Workers effectively shut down production of armor plate for the Navy, shell forgings for the Army and railroad cars used to transport military materiel.
The company had gone back on promises of holding a collective bargaining election.
Steelworkers Organizing Committee sub-regional director, Abe Martin told The Pittsburgh Press that while the union had not called the strike, workers had “walked out themselves because they are fed up with the company’s discrimination against them.”
SWOC had been trying to organize the plant for years.
But the company had engineered an election for a so-called, independent union 18 months earlier, when the complex was only operating at half capacity.
Workers walked out at the beginning of the month and ended their strike on the guarantee that negotiations for a new election would begin.
But when they returned, they found that some were stripped of seniority while others were forcibly transferred to new departments.
The day before, machine shop workers on the afternoon shift were fed up and dropped their tools.

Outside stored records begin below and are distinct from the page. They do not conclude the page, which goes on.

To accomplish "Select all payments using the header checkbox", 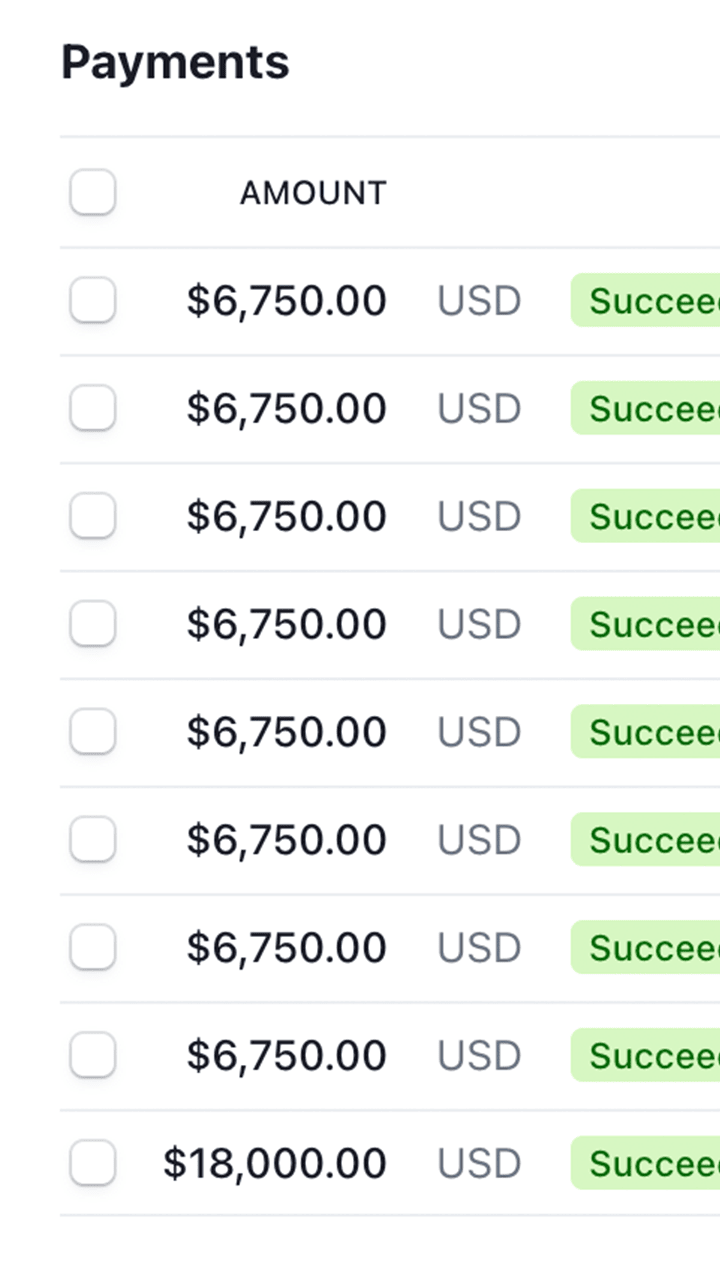I will (x=93, y=192).
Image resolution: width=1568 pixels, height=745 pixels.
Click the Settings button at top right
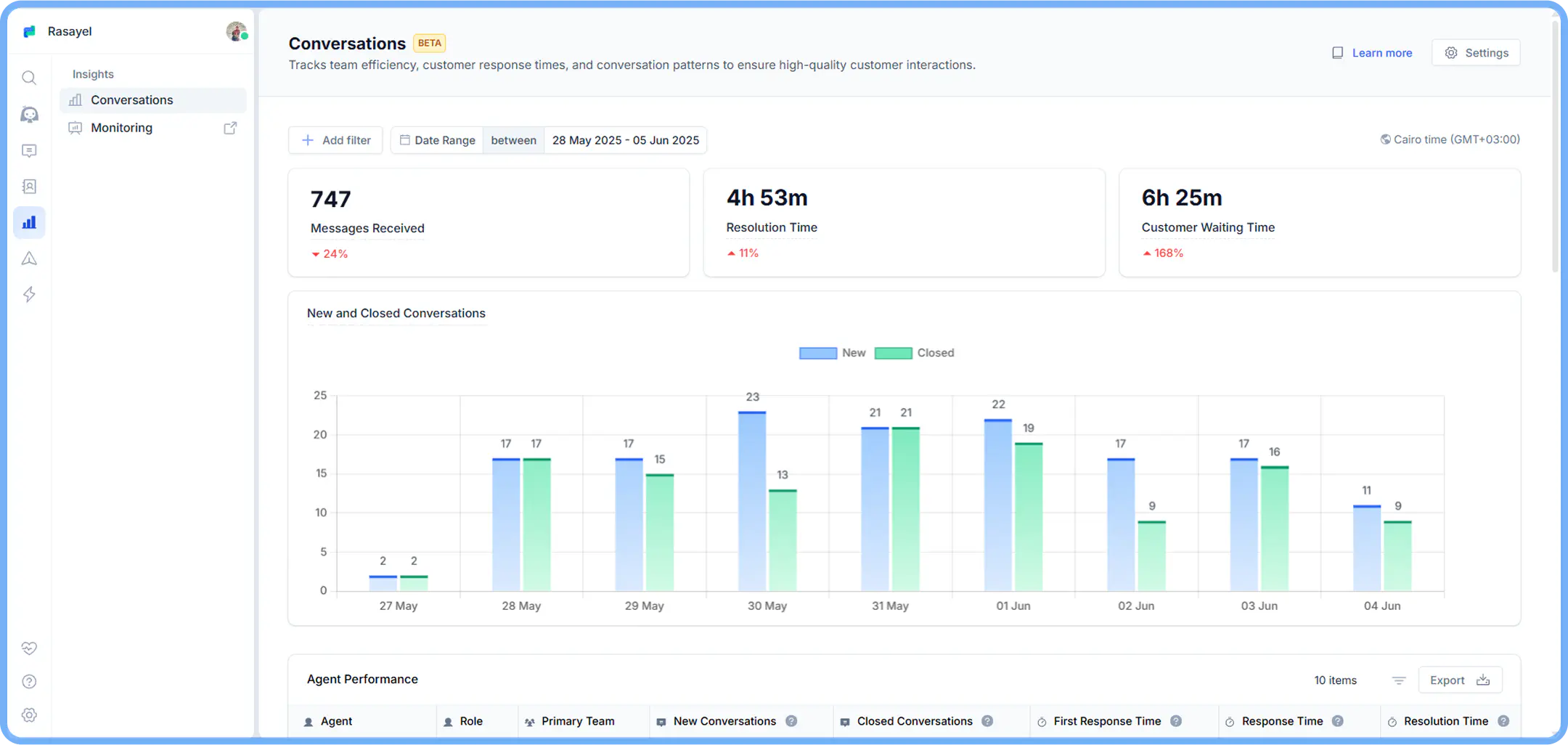coord(1476,53)
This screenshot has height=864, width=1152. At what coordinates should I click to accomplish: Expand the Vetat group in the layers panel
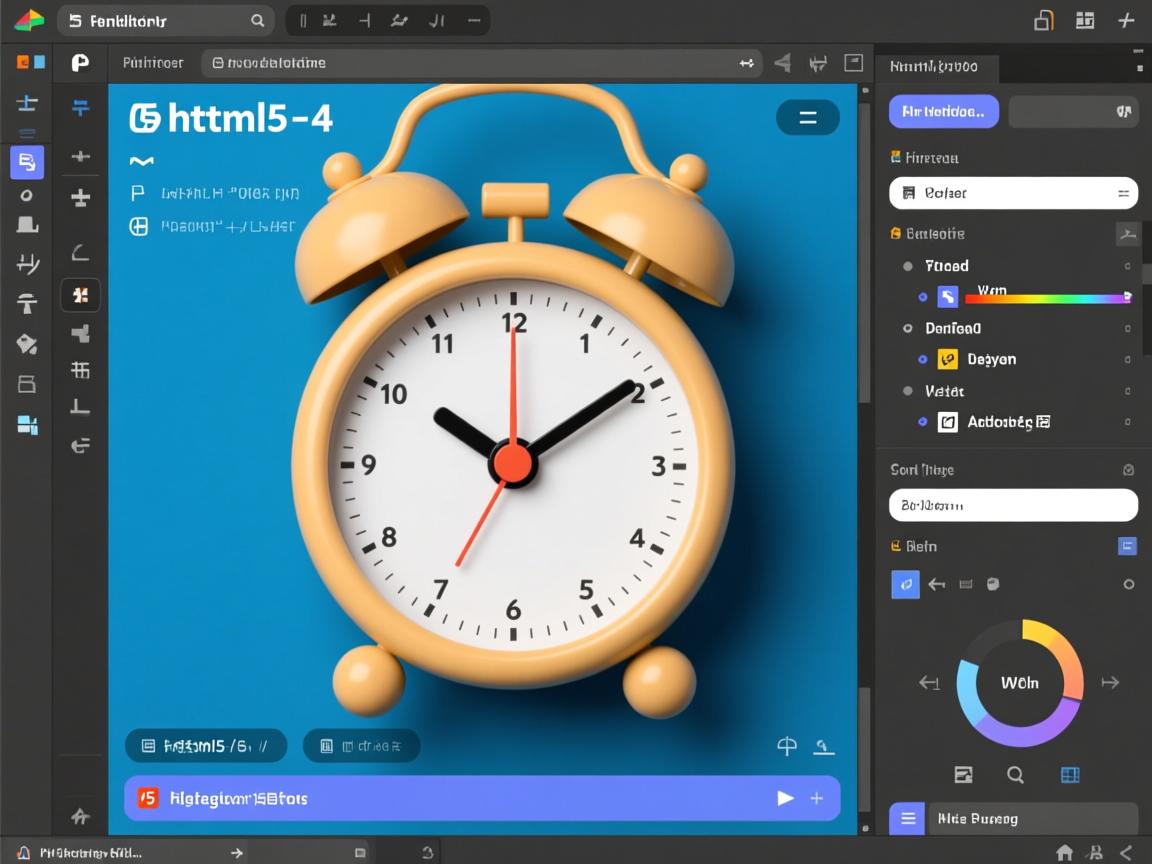(x=908, y=391)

Word spread throughout the evening and by early morning, picket lines were solid and production had come to a complete standstill.
When the company tried to force reopening of the plant after Labor Day, 1500 workers formed picket lines at the gates to stop scabbing.
They returned to work 10 days later in compliance with a request by the National Defense Mediation Board.
The NLRB rejected SWOC’s election petition two months later, but SWOC persisted and won exclusive bargaining rights the following June.